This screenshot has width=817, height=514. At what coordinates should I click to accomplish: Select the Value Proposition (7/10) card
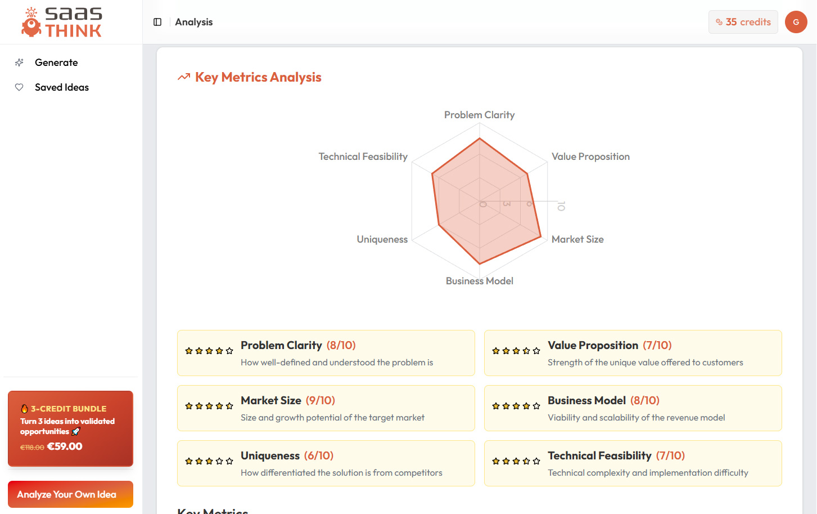tap(633, 353)
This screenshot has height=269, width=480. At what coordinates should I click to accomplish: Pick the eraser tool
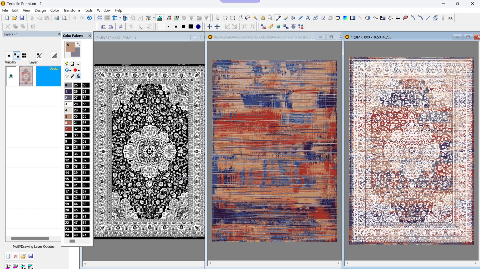(x=323, y=18)
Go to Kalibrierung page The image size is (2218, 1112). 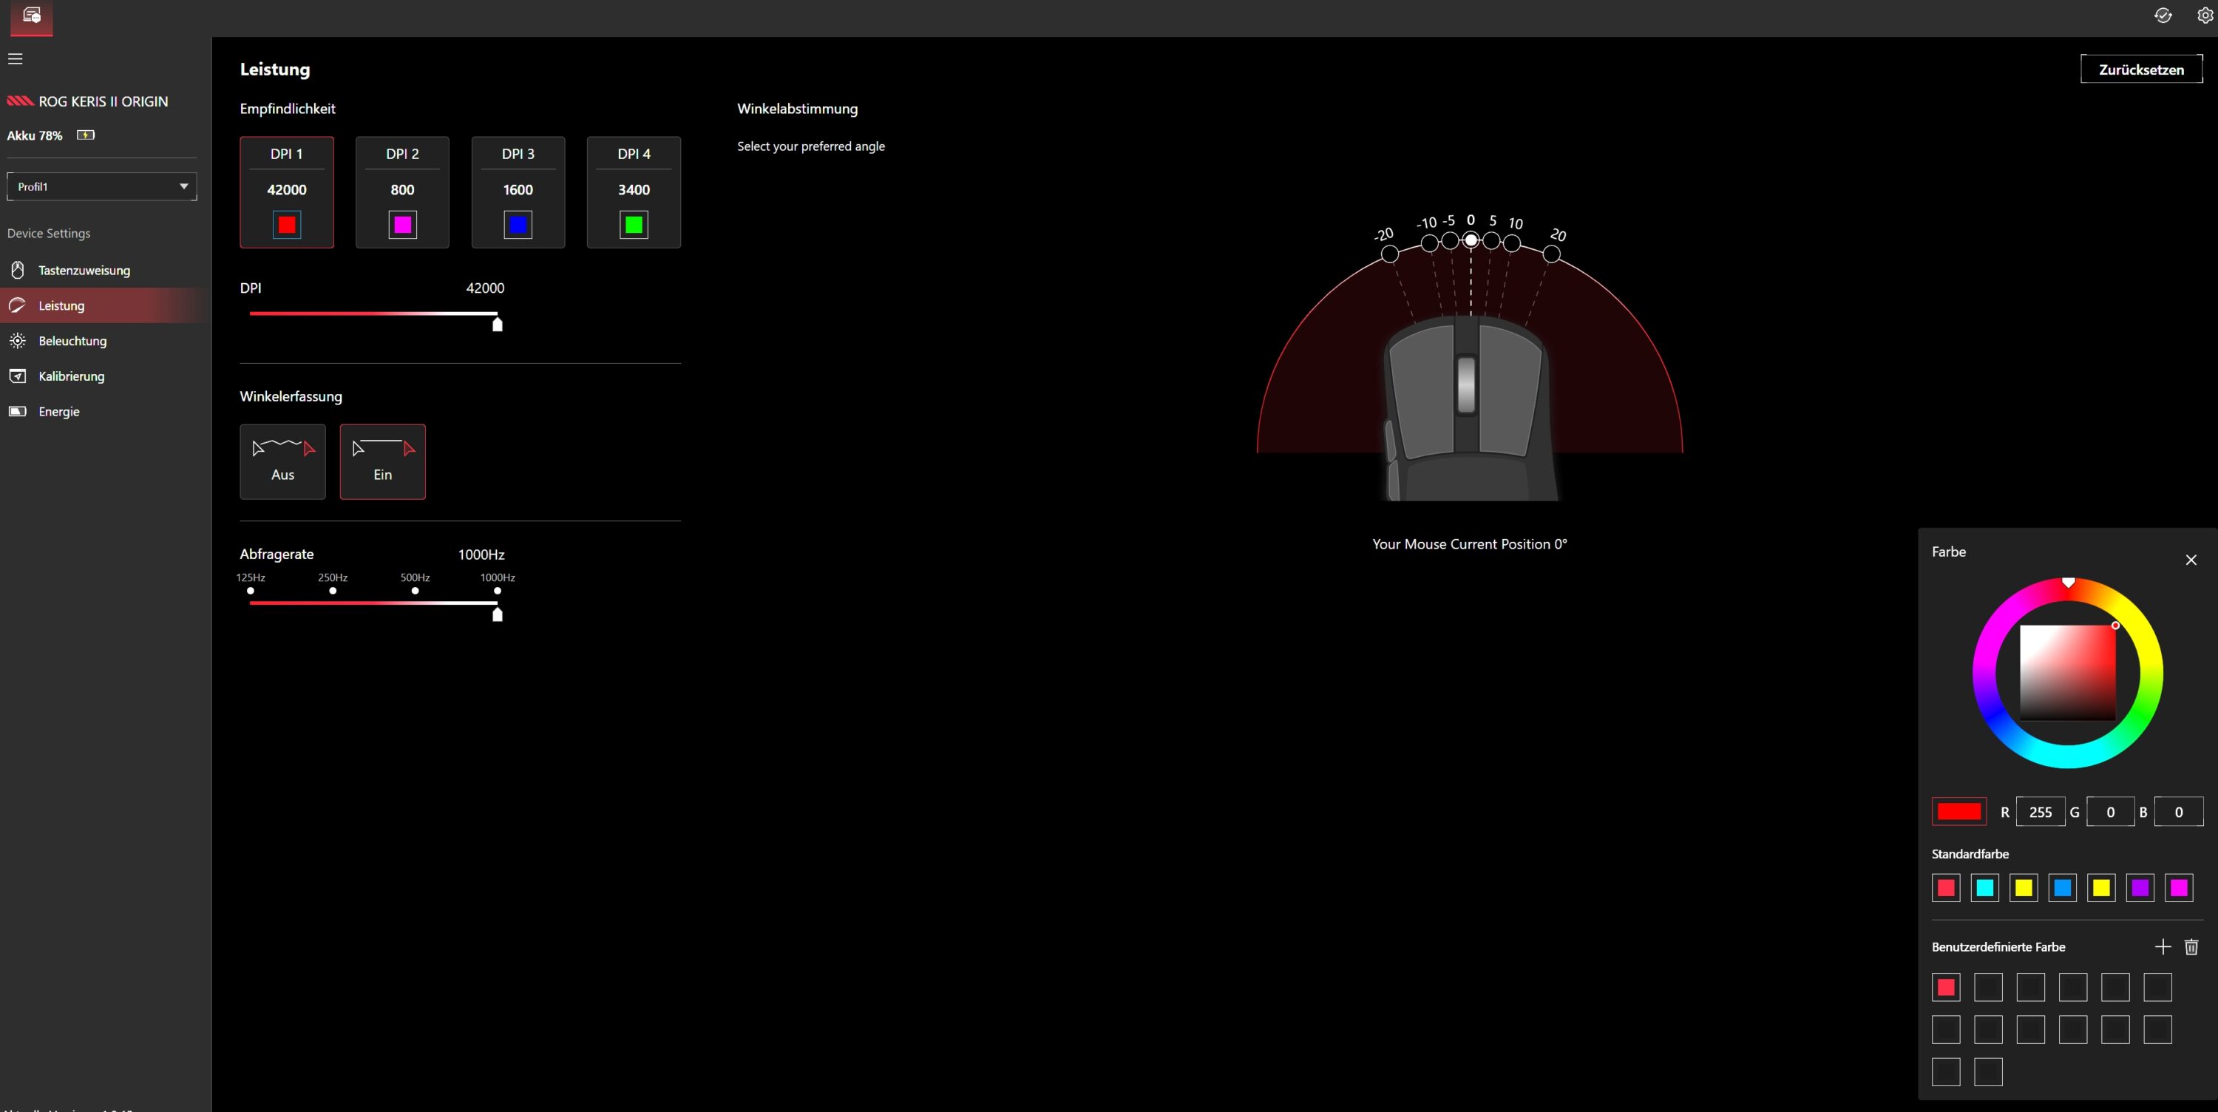pos(71,376)
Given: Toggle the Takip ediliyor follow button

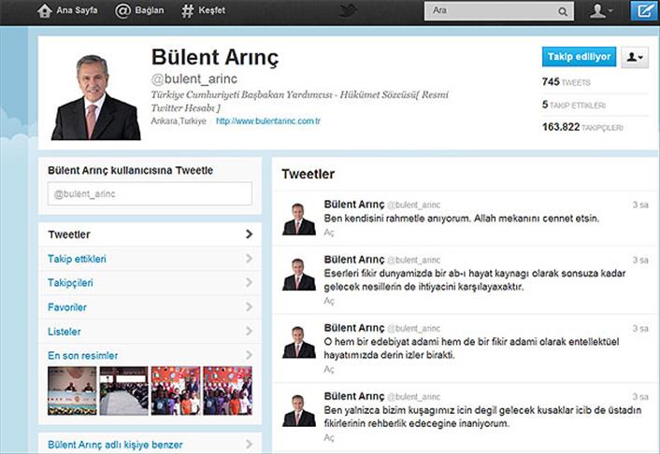Looking at the screenshot, I should click(x=579, y=57).
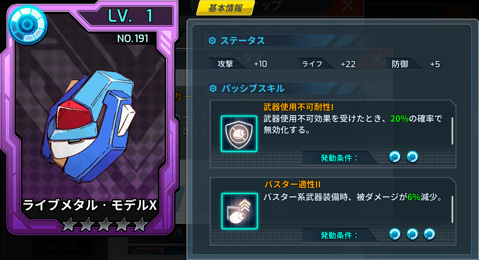Click the blue orb icon on card corner

[x=27, y=25]
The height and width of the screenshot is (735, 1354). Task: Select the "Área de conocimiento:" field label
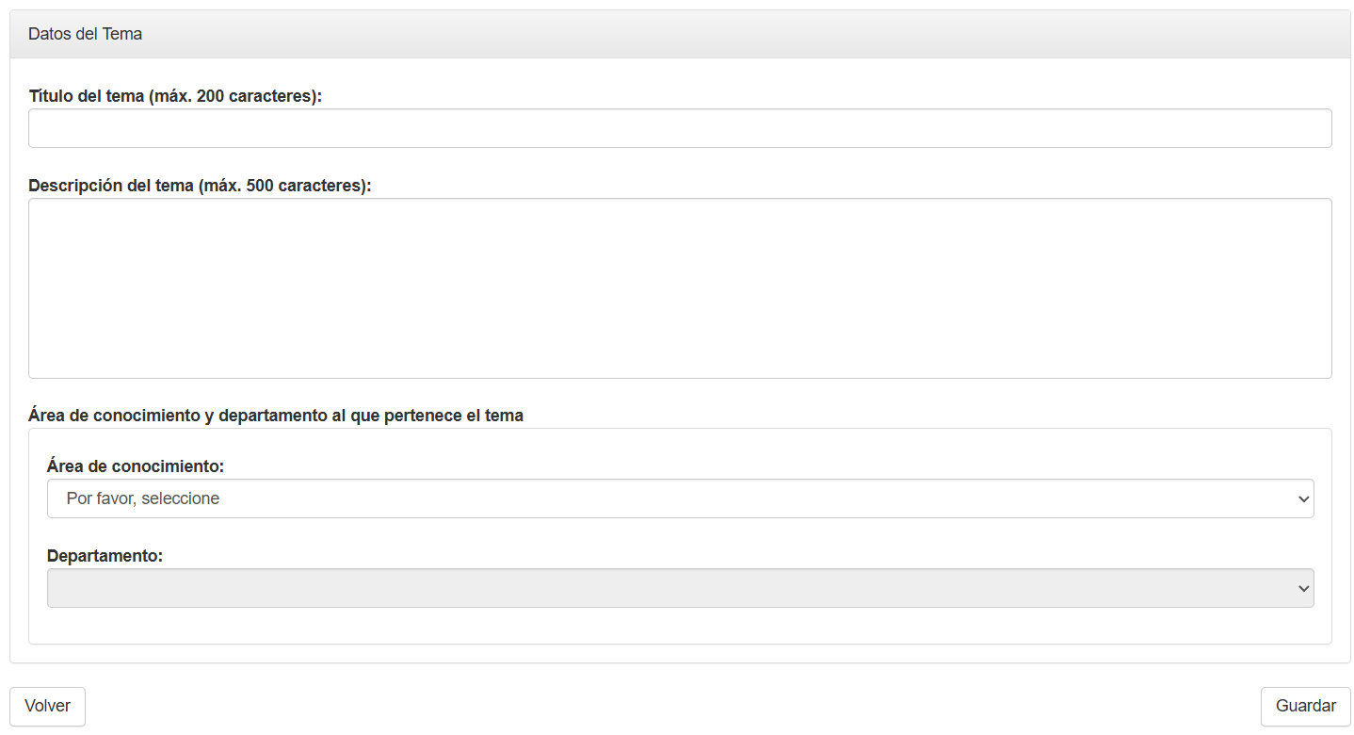(136, 466)
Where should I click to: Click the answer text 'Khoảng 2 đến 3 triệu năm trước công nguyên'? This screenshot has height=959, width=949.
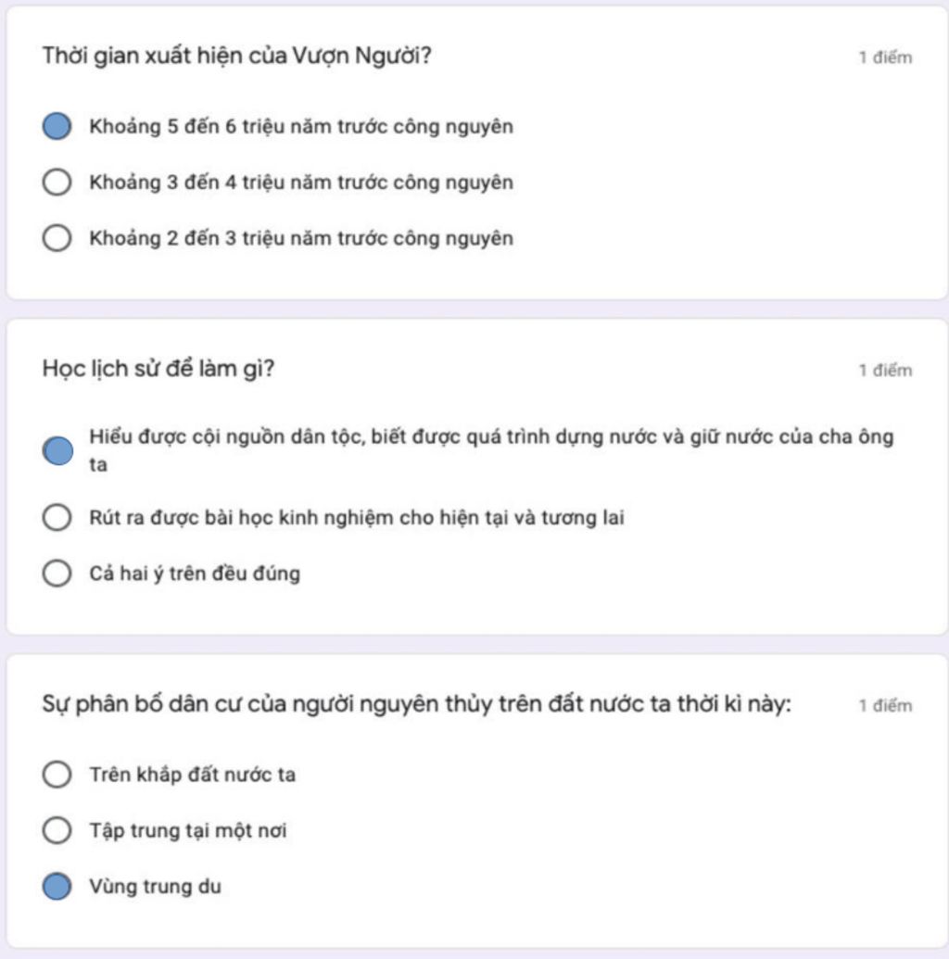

-=-=-=-=-

Письменное задание
Пожалуйста, перепишите записи от строки со словами «The height and» до конца записей, масштабировав координаты в ответах: умножьте каждое такое число на 2,3 и округлите до целого, половины в большую сторону. Остальной текст записей оставьте без изменений, а картинки в ответ не включайте.

Результат упражнения
The height and width of the screenshot is (735, 1354). Task: Select the "Área de conocimiento:" field label
(313, 1072)
Where should I click to: Click the answer text 'Khoảng 2 đến 3 triệu năm trước công nguyên'? This screenshot has height=959, width=949.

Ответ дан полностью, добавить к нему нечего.